The Washington Post and The New York Times unleashed lengthy "news" articles Monday slamming George Bush and seeking to undermine his positions as a compassionate conservative and as a reformer, respectively.
Both papers warn Bush that he must be a different kind of conservative to win the general election, yet ridicule him for trying to hold himself out as one. They urge him to move to the center, but they don't really mean "center." They mean "left." Otherwise they would also tell Al Gore to shift to the center. But they don't. These same paragons of objective reporting are telling us that Gore is already in the center, a committed disciple of New Democrat Bill Clinton.
The Post article reads like a debater's flow chart with an itemized critique of many of Bush's policies, demonstrating how they all lack compassion. Several lines will illustrate the point:
Gore "can't wait to clobber Bush for his alleged lack of compassion on Social Security, health care, abortion, gun control and more." "After losing badly in the New Hampshire primary, (Bush) turned the campaign from education and charity to an ugly brew of Confederate flags, nasty phone calls and tough anti-abortion and anti-gay stances." "(Bush) earned more criticism for allowing the execution of a great-grandmother who claimed domestic abuse." "His $1.3 trillion tax-cut proposal (larger than even House Republicans could contemplate) leaves virtually no money for new government spending."
The Post is clearly implying: Gore's plan to raid the general revenue in perpetuity to subsidize Social Security is more compassionate than Bush's plan to partially privatize it -- which, incidentally, is the only hope of saving it and maximizing retirement dollars for U.S. workers. Gore's plan to incrementally nationalize and thus ruin health care is abundantly compassionate. Gore's militant pro-abortion stance is more compassionate than Bush's pro-life position, the abject absurdity of which speaks for itself, unless you truly consider babies unworthy of compassion. Gore's hostility towards the Second Amendment is more compassionate and respectful of life than Bush's emphasis on strict law enforcement. Gore's career-long refusal to denounce the presence of a Confederate flag in his native Tennessee is more compassionate than Bush's assertion that South Carolina's Confederate flag is a state issue. Gore's Gay Rights sympathies are more compassionate than Bush's view that sexual preference should confer no special rights. Bush lacked compassion because he refused to stay the execution of a convicted, multiple-murdering widow who only lived long enough to be a grandmother because of the slow wheels of justice. It is uncompassionate to return taxpayers' money to them instead of allowing the needy federal government to devise novel ways to spend them.

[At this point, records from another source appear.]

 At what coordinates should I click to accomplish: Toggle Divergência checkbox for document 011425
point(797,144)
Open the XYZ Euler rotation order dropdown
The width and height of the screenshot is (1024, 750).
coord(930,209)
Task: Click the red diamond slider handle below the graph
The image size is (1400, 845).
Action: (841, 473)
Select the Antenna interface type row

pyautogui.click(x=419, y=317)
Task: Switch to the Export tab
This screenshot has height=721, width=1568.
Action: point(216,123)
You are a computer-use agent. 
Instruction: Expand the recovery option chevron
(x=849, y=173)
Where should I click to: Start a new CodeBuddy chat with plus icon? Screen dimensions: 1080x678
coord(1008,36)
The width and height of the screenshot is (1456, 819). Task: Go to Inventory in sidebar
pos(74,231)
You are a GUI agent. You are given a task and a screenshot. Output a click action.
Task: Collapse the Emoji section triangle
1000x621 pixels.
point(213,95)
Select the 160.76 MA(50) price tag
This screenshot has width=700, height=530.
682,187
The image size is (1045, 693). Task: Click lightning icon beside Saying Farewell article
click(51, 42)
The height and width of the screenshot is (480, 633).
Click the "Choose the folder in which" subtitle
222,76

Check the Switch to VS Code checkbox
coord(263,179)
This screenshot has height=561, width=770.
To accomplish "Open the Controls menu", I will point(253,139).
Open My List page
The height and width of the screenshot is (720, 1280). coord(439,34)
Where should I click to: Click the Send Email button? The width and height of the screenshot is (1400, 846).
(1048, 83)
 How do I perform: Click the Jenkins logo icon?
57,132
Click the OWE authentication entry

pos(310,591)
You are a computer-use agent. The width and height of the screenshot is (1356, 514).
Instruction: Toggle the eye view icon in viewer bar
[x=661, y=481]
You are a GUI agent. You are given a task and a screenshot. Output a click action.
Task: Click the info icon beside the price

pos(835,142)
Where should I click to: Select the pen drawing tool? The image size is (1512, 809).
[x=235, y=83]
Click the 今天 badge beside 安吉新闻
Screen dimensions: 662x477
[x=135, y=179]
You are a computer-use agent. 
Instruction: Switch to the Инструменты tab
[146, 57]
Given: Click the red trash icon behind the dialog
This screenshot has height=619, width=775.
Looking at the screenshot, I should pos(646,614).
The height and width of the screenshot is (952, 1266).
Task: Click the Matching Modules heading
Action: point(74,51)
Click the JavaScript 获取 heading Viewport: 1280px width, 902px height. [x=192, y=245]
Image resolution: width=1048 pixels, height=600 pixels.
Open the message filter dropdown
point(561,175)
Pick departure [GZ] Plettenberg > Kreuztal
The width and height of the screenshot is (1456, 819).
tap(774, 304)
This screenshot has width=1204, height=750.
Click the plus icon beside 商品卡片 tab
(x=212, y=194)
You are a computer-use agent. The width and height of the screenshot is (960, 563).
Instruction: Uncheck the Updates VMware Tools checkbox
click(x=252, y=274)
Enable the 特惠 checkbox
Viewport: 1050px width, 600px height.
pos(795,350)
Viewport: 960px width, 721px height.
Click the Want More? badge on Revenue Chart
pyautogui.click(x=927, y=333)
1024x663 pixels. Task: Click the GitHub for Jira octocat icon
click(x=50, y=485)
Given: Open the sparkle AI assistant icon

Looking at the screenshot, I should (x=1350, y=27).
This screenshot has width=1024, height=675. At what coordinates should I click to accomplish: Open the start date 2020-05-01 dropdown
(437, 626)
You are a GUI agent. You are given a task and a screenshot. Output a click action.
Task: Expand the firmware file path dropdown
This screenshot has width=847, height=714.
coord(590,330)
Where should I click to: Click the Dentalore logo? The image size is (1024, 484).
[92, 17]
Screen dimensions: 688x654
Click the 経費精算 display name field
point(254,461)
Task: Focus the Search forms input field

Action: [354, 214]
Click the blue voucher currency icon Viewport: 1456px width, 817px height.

And Christian conservatives are extreme and nasty.
So what is the Post's advice to Bush? He must "defy his religious and corporate conservatives while making some serious proposals to win over the poor and minorities." In other words, he must become a morally superior liberal.
Well, that may be a perfect formula to win someone a reporting gig in the national print or broadcast media, but it's not a Republican's avenue to the White House.
Sadly, the Post just doesn't get it. Bush doesn't want to be a liberal. He doesn't want to remake conservatism. He just wants a fair hearing to make his case that conservatism is compassionate -- a hearing the national media will never be willing to give him.
~David Limbaugh of Cape Girardeau is a columnist for Creators Syndicate.